なんとなく、備忘録として、また書きたくなりました。



ちょうど節目の10年です。
10年前の、こんな梅雨空の時期に、
精神科病棟に初入院しました。

毎年、この時期になって、思い出すヒマもなく過ごしてたのに

やっぱり10年っていう節目だからかな。
最近、あの頃のことを鮮明に思い出します。



閉鎖病棟で、殺風景な病室の天井を眺めてた日のことを思い出したら、あまりにもリアルな夢をみていたんじゃないかって思うことさえある。

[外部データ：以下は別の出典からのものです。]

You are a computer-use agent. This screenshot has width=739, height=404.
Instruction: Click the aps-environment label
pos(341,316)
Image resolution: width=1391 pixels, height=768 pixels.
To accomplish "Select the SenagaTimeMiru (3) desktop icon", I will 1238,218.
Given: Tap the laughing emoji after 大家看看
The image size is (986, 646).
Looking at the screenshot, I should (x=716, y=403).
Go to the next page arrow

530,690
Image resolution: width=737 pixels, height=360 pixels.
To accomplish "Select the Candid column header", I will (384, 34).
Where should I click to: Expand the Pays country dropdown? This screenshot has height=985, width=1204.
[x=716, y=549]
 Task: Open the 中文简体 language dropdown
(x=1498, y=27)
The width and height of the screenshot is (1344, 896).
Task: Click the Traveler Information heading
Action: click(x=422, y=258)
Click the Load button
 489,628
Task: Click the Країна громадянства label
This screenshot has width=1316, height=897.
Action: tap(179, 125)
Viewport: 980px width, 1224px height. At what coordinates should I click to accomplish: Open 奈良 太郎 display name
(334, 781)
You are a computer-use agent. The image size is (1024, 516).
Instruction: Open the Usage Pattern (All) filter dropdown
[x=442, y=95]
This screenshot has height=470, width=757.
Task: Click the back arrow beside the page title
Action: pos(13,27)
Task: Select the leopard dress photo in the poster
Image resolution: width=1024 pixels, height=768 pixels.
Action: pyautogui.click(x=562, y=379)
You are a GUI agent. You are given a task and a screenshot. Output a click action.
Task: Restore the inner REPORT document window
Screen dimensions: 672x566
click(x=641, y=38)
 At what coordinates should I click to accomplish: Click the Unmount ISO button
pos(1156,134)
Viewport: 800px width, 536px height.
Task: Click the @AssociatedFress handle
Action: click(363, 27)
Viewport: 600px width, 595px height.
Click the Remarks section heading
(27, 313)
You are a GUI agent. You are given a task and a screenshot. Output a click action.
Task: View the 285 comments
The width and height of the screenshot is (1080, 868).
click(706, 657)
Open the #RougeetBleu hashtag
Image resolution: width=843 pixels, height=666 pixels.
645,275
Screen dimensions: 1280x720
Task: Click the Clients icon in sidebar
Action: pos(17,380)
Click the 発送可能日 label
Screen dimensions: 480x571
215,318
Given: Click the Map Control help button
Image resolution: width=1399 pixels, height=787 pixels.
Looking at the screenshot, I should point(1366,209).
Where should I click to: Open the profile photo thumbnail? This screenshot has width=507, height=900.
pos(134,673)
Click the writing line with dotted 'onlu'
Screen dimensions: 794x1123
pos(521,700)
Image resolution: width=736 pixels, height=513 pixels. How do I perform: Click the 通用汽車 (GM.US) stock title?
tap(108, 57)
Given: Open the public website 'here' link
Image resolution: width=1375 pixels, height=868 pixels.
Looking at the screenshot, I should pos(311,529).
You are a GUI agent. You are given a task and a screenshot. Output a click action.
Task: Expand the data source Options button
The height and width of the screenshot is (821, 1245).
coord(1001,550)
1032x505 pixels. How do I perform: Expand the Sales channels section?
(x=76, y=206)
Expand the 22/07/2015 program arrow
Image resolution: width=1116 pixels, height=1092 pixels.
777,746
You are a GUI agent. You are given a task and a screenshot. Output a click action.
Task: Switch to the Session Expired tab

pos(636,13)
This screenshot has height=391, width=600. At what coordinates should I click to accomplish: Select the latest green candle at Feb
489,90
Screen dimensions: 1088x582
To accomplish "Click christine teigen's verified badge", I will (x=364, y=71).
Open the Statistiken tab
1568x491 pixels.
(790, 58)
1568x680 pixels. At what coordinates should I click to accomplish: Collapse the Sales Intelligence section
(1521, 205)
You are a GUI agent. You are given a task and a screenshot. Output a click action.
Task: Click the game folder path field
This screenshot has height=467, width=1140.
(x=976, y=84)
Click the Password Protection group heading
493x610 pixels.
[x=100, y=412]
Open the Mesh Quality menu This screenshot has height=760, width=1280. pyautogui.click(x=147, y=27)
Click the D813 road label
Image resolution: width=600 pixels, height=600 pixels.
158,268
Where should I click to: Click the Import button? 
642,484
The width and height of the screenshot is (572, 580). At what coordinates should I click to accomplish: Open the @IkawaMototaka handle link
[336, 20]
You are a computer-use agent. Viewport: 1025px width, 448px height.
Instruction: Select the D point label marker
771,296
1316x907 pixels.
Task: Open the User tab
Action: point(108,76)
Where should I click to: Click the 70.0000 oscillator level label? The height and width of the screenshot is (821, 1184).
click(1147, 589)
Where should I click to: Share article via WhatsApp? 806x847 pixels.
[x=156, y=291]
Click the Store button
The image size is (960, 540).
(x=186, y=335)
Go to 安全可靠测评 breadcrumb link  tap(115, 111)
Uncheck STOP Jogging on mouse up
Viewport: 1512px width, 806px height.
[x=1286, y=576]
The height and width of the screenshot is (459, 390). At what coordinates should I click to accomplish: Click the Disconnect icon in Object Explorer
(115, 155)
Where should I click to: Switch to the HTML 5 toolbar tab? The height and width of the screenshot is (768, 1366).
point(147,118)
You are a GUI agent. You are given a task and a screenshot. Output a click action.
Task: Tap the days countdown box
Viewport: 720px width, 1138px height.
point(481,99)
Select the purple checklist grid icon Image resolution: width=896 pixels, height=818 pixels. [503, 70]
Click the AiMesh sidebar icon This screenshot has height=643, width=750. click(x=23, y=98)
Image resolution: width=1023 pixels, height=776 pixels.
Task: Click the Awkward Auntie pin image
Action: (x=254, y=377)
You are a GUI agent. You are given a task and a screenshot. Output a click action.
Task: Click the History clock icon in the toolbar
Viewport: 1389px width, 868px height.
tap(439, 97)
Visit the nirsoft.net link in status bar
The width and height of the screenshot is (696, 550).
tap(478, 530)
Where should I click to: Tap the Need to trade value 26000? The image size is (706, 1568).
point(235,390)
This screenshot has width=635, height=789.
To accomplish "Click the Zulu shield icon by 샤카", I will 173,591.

わたしもそれなりに大変な状態だったから入院してたけど、

街で錯乱状態で暴れたうえ、注射をうたれて担架で運ばれてくる人をみたり、
病室で自傷行為をした人をみたり、
叫び声のような奇声が絶え間なく聞こえてきたり、

そんな異次元的な光景が日常茶飯事だったから、

今も、毎日の暮らしの中で、それなりに悩んだり
苦しんだり、悲しくなったりすることもあるけれど、


『理性をもって、まわりの空気をそれなりに読んで、なんとなくまわりと足並をそろえて、
この社会の中で生き抜いていくこと』


そんなのみんな当たり前にこなせていることで、
普通の人なら、そんなこと考えもしないだろうけど、

10年前のあの頃では考えられなかったし、そんな当たり前のことが難しくて苦しんでる人達を目の当たりにしてたから、
今悩んでることってちっぽけだなぁ、とか、
人間らしくてうれしいな、なんて思うことさえあります。





ここまでくるのに、たくさんの人に迷惑をかけました。
自分勝手なことばかりして、心配かけて、傷つけて、

頭を下げに行きたい人がたくさんいます。

けれど、実際、頭を下げに行けない人ばかりだから、

償いと、恩返しと、あの頃支えてもらったおかげで今のわたしがあるという感謝の気持ちをこめて、
精いっぱい生きていこうと思ってます。

それで、わたしが助けてもらってきたように、いつか誰かの力になれる時があったらいいなって。



あれから10年経ちました。
今こうして生きていられることが幸せです。

みんなのおかげです。ありがとう。